1.- Ya no existe el Parlamento, debido a las decisiones tomadas por el Tribunal Constitucional que preside Robert DOSSOU. Mathurin NAGO, al aplicar cueste que lo cueste las decisiones ordenadas, y en beneficio de Boni Yayi, incluso por la fuerza de las armas sobre los diputados, ha dispersado el Parlamento. 2.- El Tribunal Constitucional está desacreditado. Al oponerse a la aplicación de medidas infames, la mayoría de los diputados se unen a lo denunciado desde hace mucho tiempo por los revolucionarios y el pueblo que rechazan esta institución cuya opresión asfixia al pueblo.

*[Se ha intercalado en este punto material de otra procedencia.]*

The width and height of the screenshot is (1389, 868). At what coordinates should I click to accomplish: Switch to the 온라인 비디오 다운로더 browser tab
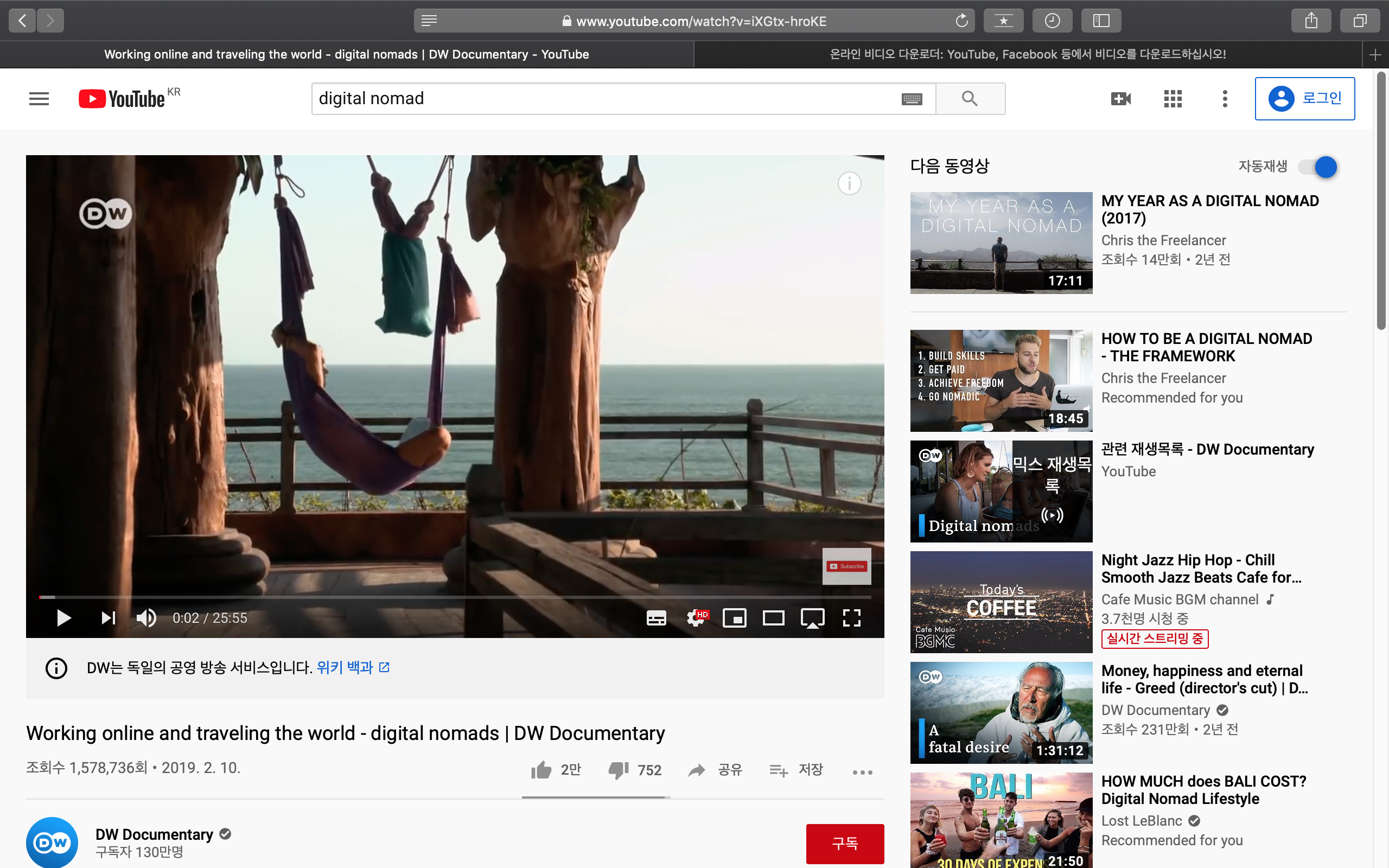1028,54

3.-No hay Gobierno, hay un hombre Thomas Boni Yayi ávido de poder y de riquezas que actúa a su guisa en nuestro país. Ahora, incluso los más legalistas ponen en entredicho su “reino”. Once de los catorce candidatos admitidos por el Tribunal Constitucional, dudan de la capacidad del gobierno, moribundo, para organizar elecciones valederas y piden en base el informe de hace unas semanas sobre las elecciones «el respeto de las disposiciones de nuestra constitución relativas al período de duración de los mandatos de las instituciones republicanas» que Boni YAYI deje el poder antes de las elecciones.

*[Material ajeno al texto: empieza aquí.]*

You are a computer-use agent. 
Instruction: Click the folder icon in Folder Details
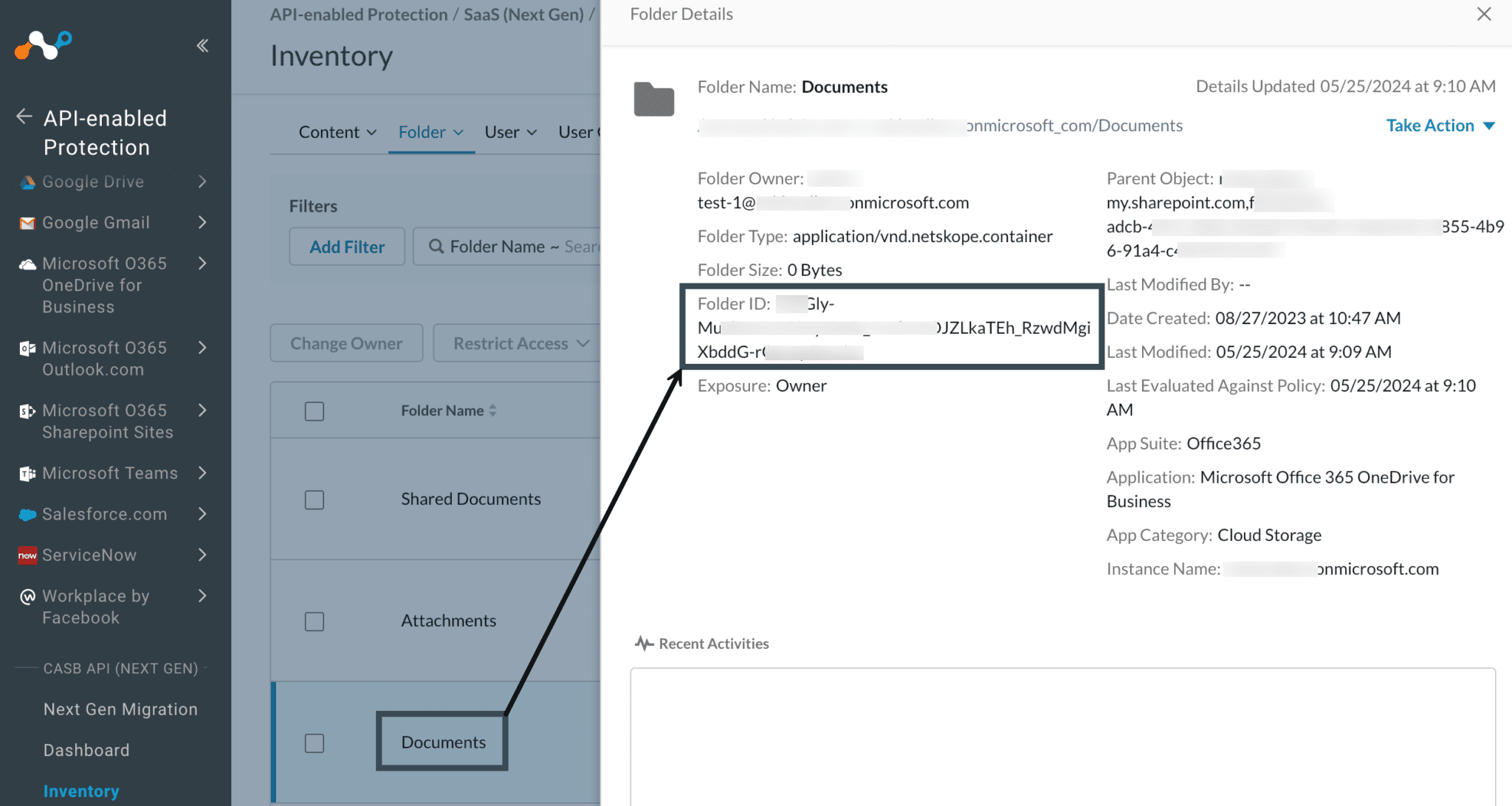point(653,99)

4.- No hay constitución. Pereció por las luchas populares, destrozada por los complots y las disputas de las diferentes camarillas de la gran burguesía, concretamente Boni YAYI. No se puede salir del desorden político-judicial existente, sin derrocar la Constitución actual. Constitución que ya está liquidada.
El edificio constitucional instalado en el país hace veinte años, se ha hundido en el contexto de aguda crisis política, social y moral. Hay que levantar un edificio nuevo, más democrático, más sólido, que repose verdaderamente en la voluntad manifestada por los trabajadores y los pueblos, y no sobre los designios de las potencias extranjeras, de los mafiosos y vendepatrias.

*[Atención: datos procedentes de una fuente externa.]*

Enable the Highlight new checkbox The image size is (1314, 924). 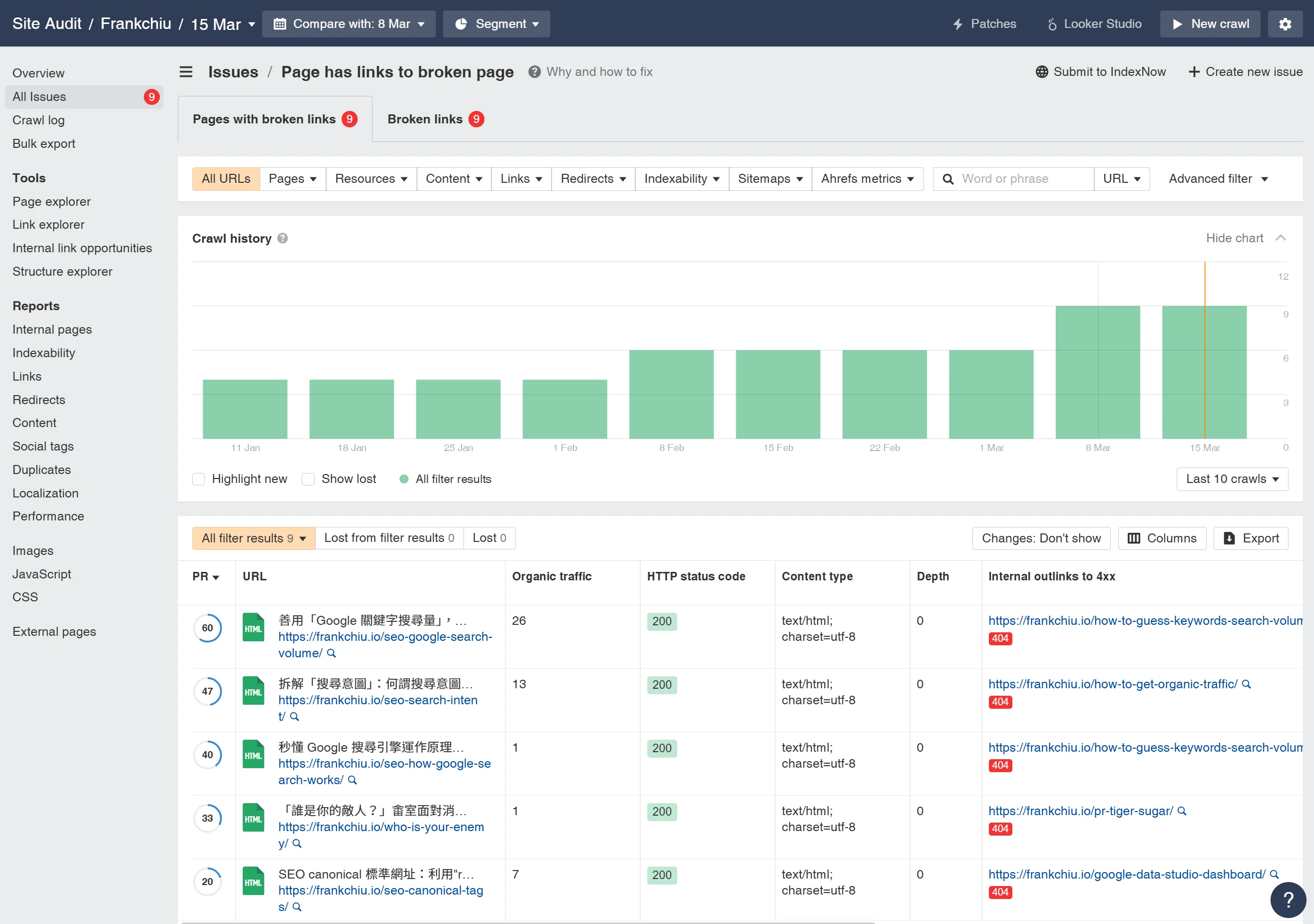coord(199,479)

Las sublevaciones populares de 1989 que culminaron en diciembre del mismo año dieron un cierto fundamento, sesgado y al servicio de la gran burguesía al actual edificio, ya completamente agotado. Solamente una sublevación popular generalizada puede echar los cimientos de un nuevo edificio el cual será más sólido cuanto más democrático sea, basado sobre las aspiraciones de los trabajadores y de los pueblos.
Mi partido llama con todas sus fuerzas a la sublevación general para derrocar a Boni Yayi y rebasar los sobresaltos y el caos actual. Debemos ser conscientes de que hoy el pueblo beninés, no tiene más vía en la dignidad y el honor, que la de lanzar por todas partes la sublevación general contra el siniestro trío Boni YAYI-Robert DOSSOU- Mathurin NAGO, su gobierno y su Tribunal Constitucional. Las experiencias actuales en el Norte de África y el Próximo Oriente confirman la justeza de esta orientación.
Por ello, apoyo todas las manifestaciones de protesta de los trabajadores, de las organizaciones sindicales, de los partidos políticos, contra el Estado de hecho pero no de derecho, creado por el Tribunal Constitucional y el Poder de Boni YAYI. Hago un llamamiento general y solemne a todos los trabajadores, a la juventud, a las mujeres y a los soldados para levantarse y unirse al pueblo a fin de:
- Derrocar inmediatamente a Boni YAYI.
- Constituir un Gobierno de Salvación Nacional provisional.
- Convocar una Asamblea Constituyente formada por los combatientes elegidos para elaborar y adoptar una Constitución verdaderamente democrática.
- Organizar elecciones realmente democráticas y transparentes.
¡Viva la soberanía popular! ¡Viva la sublevación popular!
¡Viva el Poder de los trabajadores y de los pueblos!